AE: Any reason why you think that is?

JW: I don’t know. Obviously, we’re very gay-friendly with women or men–we don’t mind. We love everybody. You know, The Go-Go’s show is really like a big party and people that really like to have fun and dance and go crazy, those are the kind of people that gravitate towards our shows.

 

AE: Not that we can always pick out a lesbian or bisexual woman. Maybe there are more out there in the crowd than either of us knows about.

JW: That could be.

Jane 1988 Photo Credit- Sam Caliphoto by Sam Cali

AE: You personally, you’re a well-known public person who’s out about being bisexual and have been for some time now. That said, we’re living in a world, as you’re probably aware, where bisexual erasure is still prevalent, particularly in the media. Have you experienced that? What are your thoughts on that in general?

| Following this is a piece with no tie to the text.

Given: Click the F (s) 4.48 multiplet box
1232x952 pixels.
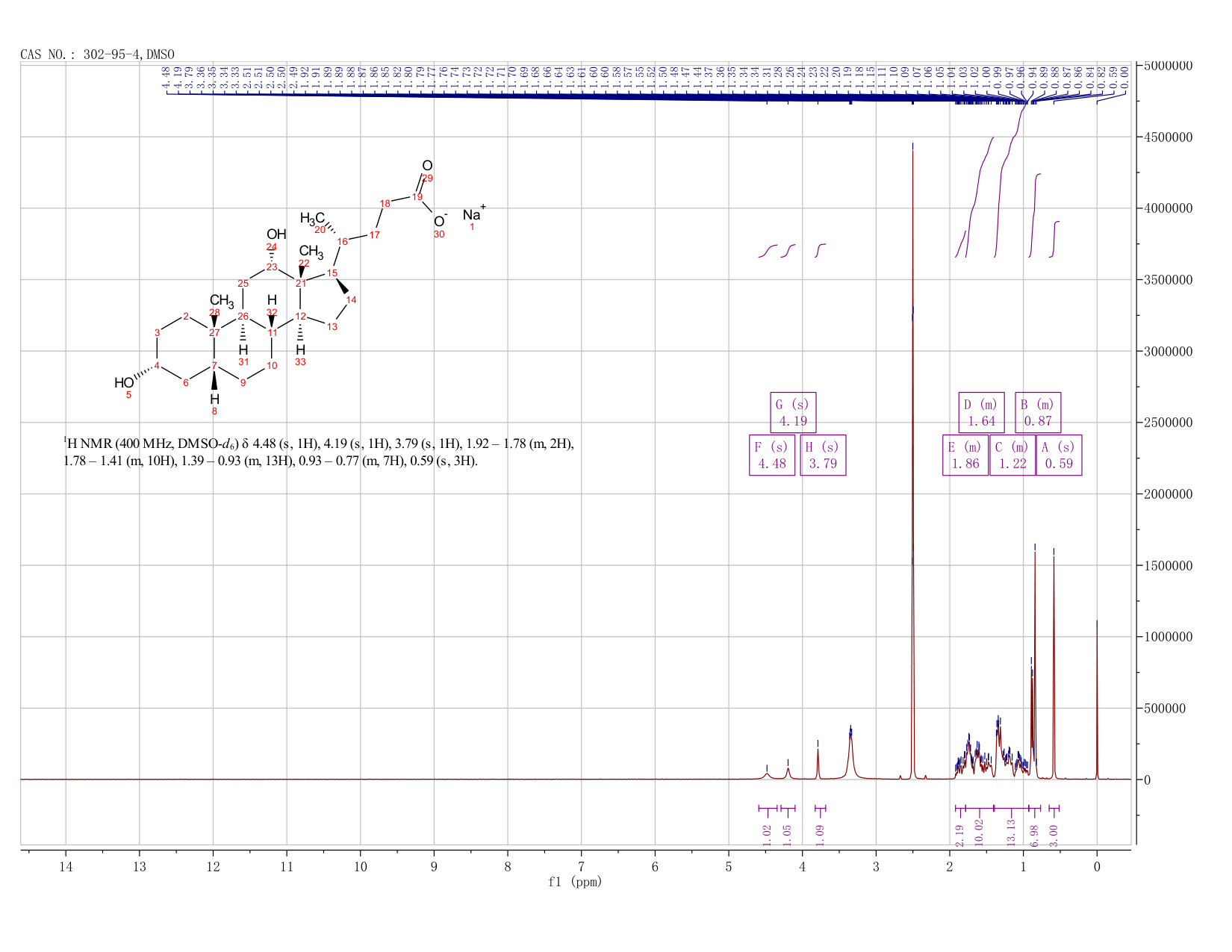Looking at the screenshot, I should point(772,455).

JW: I never really spend a lot of time thinking about it. To me, it was just that I was always a free spirit, and it was just like whoever I loved was who I loved, and it wasn’t necessarily because they were a man or a woman. I didn’t feel this real strong boundary that it seems like most people seem to feel. I feel like I’ve always been really open about it for a really long time, and just nobody’s ever shown any interest in it. And I’m not going to go around like saying, “Hey! Guess what? I’m bisexual. Woo-hoo! Pay attention to me.” Like I just don’t really see it as an issue. So I don’t really feel erased or not erased. But I mean, yeah, I think that a lot of people kind of have a problem with bisexuality because everyone wants everyone to like choose and to stay in some kind of box. But not everybody works that way.